All his life Brett had similar problems, and his mother was tired of bailing him out. He dropped out of school in the eleventh grade, despite having been found to have a high IQ. He was restless, fidgety, impulsive, and had a fleeting attention span. When he was in school, small amounts of homework would take him several hours to complete, even with much nagging and yelling from his mother. Brett had mastered the art of getting people angry at him, and it seemed to others that he intentionally stirred things up.
Brett had had lifelong symptoms of Classic ADD that had gone unnoticed, even though Brett had been tested on three separate occasions. With appropriate treatment at last, his life made a dramatic turnaround. He returned to school, finished a technical degree in fire-inspection technology, and got a job. He has kept that job for eight years now and feels that he is happier, more focused, and more positive than ever before.
Larry, sixty-two, came into therapy because his wife threatened to start divorce proceedings against him if he didn’t get help. She complained that he never talked to her, he was unreliable, he never finished projects that he started, and he was very negative. He tended to be moody, tired, and disinterested in sex. As a child, he had mediocre to poor grades in school, and as an adult he went from job to job, complaining of boredom.
Larry was referred to me by his marital therapist, and rightly so: Larry had Limbic ADD, with problems that looked like a combination of ADD and mild, chronic depression.
Larry’s SPECT study showed decreased prefrontal cortex activity and increased activity in the deep limbic system of his brain. Seeing his scan convinced him of the need for treatment. He started on an intense aerobic exercise program, changed his diet, and took an omega-3 fatty acid supplement, a brain-directed multiple vitamin, and SAMe, a dietary supplement that has been shown to support mood and, in my experience, help with attention. Within a month his mood was better and he felt more focused. As Larry improved, the couple progressed quickly in marital therapy and have been happier than when they were first married.
Sarah, forty-two, was anxious and frustrated when she first came to see me. She also complained of being irritable and short with her children and husband. Furthermore, she had trouble getting to sleep, which was new, and couldn’t get out of bed in the morning. In school, growing up, she was easily distracted, and homework took her forever to do. She often froze during tests and scored very poorly on timed tests. In addition, she would never speak up in class. In college, she purposefully took classes where there were no oral assignments. She told me if she had to give a presentation in class, she just didn’t show up. She would rather get an F than speak in front of the class.
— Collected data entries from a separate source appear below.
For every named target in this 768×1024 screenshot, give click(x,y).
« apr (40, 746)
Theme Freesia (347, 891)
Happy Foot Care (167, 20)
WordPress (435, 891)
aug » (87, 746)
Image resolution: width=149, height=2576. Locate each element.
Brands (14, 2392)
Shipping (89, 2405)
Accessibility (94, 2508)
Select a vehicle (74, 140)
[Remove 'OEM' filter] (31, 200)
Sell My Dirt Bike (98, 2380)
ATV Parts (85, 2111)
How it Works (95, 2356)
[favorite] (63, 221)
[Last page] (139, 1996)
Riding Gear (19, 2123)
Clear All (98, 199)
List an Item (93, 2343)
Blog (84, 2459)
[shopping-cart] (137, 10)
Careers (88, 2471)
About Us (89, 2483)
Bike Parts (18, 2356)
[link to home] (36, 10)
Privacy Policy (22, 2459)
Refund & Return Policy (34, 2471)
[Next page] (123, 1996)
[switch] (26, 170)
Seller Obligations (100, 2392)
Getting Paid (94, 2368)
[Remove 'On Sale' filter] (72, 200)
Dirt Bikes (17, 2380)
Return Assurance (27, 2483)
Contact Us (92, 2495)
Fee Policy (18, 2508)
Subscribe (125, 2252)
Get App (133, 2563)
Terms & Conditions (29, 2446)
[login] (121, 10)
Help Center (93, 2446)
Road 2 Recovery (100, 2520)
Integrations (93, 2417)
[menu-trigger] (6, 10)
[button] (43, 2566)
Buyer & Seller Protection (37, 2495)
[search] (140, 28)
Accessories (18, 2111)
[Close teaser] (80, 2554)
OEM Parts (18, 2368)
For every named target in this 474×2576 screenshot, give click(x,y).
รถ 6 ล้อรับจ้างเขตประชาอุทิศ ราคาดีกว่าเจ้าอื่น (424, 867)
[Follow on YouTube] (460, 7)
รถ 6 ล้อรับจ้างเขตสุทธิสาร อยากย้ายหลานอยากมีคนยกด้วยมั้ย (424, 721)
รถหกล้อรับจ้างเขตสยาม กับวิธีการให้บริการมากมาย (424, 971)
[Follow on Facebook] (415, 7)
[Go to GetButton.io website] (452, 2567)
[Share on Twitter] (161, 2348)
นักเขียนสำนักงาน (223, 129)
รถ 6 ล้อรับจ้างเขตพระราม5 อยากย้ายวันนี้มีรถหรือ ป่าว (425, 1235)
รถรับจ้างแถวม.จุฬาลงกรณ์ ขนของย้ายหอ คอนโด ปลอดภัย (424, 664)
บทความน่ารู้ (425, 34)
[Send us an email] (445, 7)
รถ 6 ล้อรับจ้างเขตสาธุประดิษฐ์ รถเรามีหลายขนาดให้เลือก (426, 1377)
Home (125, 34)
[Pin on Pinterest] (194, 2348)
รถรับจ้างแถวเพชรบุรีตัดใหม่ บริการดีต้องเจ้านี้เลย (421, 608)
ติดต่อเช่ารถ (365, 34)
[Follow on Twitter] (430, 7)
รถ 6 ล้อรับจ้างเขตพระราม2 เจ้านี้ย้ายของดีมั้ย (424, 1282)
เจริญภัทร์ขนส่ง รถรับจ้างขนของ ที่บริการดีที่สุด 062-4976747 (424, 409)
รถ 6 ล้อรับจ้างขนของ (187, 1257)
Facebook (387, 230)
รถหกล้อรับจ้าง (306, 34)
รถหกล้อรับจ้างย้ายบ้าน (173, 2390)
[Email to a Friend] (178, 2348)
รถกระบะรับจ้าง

Sarah’s grandmother, father, and sister had problems with anxiety. She also had two nephews who had been diagnosed with ADD. As I listened to her story, it was clear that Sarah had Anxious ADD, where her internal anxiety was constantly distracting her. Her lab tests were all fine, except she had a low progesterone level, which is common for many women in their early forties. When progesterone goes low, anxiety often increases, and can cause issues with sleep and anxiety. Sarah responded nicely to relaxation exercises, diet and exercise changes, and a combination of supplements to boost the neurotransmitter GABA and dopamine, omega-3 fatty acids, along with progesterone cream.